» ACTIVITY A:
In the article on Jim Kuskie, at what age did he die?
» ACTIVITY B:
From the article on Jim Kuskie, extract the passage that begins at the words "Kuskie was taking" and stops after the words "MP in Germany.", copying it without any change.

» READING PASSAGE:
○ ○ ○ ○

Retired Santa Rosa police captain Jim Kuskie, who grew fascinated by law enforcement as a pre-Vietnam military policeman and who served in two cities under prominent Sonoma County lawman Sal Rosano, died Tuesday morning at age 70.

Kuskie was taking putting practice in preparation for a customary twice-weekly game with friends at the Bennett Valley Golf Course when he felt the onset of cardiac arrest. He died a short while later at Santa Rosa Memorial Hospital.

His wife Roberta, who first met him when he pulled her over for a traffic violation in South San Francisco 40 years ago, was able to get to the emergency room for a good-bye.

"Though he didn't open his eyes, I knew that he knew I was there," she said.

Jim Kuskie was born in San Francisco and grew up in South San Francisco. As a young man he enlisted in the army and served as an MP in Germany.

○ ○ ○ ○

» INFORMATION GIVEN:
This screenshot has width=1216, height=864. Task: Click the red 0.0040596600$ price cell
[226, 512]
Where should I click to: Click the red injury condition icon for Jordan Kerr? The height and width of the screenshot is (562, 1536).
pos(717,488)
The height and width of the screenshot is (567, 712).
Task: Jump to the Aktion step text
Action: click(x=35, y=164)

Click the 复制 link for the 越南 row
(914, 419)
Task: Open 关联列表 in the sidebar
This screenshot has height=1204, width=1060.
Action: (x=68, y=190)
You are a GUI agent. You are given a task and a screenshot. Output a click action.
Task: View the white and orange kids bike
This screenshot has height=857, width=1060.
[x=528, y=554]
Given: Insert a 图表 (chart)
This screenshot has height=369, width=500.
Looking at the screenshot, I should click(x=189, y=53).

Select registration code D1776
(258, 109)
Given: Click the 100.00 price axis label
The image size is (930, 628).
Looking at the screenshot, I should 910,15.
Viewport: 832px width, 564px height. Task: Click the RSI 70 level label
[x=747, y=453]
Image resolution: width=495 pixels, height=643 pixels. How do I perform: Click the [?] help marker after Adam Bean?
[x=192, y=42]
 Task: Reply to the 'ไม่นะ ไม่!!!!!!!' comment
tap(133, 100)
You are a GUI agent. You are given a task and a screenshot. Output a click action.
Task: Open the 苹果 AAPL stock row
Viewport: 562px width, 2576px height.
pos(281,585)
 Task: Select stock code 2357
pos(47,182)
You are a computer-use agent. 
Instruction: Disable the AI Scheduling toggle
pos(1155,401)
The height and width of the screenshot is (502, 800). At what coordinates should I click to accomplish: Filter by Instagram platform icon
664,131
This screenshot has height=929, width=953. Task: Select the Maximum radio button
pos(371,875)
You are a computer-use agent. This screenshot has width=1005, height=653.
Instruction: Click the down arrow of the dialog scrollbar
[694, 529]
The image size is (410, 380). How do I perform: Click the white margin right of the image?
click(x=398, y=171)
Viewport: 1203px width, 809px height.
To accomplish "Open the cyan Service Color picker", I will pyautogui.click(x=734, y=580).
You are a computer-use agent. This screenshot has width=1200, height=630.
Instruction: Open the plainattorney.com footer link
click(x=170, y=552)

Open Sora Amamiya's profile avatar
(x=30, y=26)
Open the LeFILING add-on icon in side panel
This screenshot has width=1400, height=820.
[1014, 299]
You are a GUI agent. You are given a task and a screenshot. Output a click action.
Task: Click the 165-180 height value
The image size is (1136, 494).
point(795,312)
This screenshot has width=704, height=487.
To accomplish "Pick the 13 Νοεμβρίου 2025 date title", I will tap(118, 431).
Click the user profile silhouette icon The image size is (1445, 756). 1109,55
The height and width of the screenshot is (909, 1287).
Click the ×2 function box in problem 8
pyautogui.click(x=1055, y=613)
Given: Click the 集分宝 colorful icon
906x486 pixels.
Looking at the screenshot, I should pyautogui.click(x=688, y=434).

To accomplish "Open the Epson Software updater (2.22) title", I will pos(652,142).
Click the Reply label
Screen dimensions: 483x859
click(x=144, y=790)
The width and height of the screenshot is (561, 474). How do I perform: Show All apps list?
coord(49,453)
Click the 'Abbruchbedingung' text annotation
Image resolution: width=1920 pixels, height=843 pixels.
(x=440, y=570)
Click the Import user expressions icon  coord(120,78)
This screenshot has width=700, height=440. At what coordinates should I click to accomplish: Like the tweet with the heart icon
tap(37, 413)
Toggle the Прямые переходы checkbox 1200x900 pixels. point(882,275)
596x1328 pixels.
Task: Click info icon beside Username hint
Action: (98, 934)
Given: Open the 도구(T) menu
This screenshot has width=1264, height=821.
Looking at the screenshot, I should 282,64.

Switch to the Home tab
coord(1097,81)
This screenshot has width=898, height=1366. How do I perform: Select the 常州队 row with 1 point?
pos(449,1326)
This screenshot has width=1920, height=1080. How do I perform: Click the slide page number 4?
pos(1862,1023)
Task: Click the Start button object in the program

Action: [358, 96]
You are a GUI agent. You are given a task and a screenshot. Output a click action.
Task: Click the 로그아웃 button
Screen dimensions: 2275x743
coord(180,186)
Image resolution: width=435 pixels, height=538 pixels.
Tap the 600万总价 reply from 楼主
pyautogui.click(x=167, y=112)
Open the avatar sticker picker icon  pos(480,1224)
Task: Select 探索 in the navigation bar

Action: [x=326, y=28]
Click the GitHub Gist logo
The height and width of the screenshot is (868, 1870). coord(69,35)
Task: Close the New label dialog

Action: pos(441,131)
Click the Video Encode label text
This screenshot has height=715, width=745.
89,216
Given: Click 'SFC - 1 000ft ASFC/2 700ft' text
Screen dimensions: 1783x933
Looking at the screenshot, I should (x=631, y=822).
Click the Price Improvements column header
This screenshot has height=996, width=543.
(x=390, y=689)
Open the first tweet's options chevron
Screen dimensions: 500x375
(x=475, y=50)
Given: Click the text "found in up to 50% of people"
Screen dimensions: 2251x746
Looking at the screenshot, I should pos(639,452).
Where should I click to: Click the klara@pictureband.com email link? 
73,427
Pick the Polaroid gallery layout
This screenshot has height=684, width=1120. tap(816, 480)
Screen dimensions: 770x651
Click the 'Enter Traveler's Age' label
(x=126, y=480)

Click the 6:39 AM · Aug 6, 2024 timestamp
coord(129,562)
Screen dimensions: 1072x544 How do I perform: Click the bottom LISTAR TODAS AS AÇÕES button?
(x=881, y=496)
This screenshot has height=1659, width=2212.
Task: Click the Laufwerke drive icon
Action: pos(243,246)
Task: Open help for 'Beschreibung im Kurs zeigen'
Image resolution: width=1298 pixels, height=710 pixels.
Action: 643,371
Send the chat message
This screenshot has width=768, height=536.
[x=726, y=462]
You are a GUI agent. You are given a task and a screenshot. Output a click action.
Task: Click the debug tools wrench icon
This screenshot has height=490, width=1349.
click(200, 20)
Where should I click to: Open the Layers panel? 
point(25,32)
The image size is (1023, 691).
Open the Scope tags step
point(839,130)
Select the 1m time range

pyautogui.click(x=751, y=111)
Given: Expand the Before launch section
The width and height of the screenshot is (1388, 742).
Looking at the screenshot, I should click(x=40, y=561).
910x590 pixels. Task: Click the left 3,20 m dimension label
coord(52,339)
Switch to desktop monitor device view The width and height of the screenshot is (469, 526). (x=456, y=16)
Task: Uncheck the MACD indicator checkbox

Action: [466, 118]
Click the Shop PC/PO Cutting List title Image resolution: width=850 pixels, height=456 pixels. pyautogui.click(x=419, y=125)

○ ○ ○ ○

» ANSWER A:
70

» ANSWER B:
Kuskie was taking putting practice in preparation for a customary twice-weekly game with friends at the Bennett Valley Golf Course when he felt the onset of cardiac arrest. He died a short while later at Santa Rosa Memorial Hospital.

His wife Roberta, who first met him when he pulled her over for a traffic violation in South San Francisco 40 years ago, was able to get to the emergency room for a good-bye.

"Though he didn't open his eyes, I knew that he knew I was there," she said.

Jim Kuskie was born in San Francisco and grew up in South San Francisco. As a young man he enlisted in the army and served as an MP in Germany.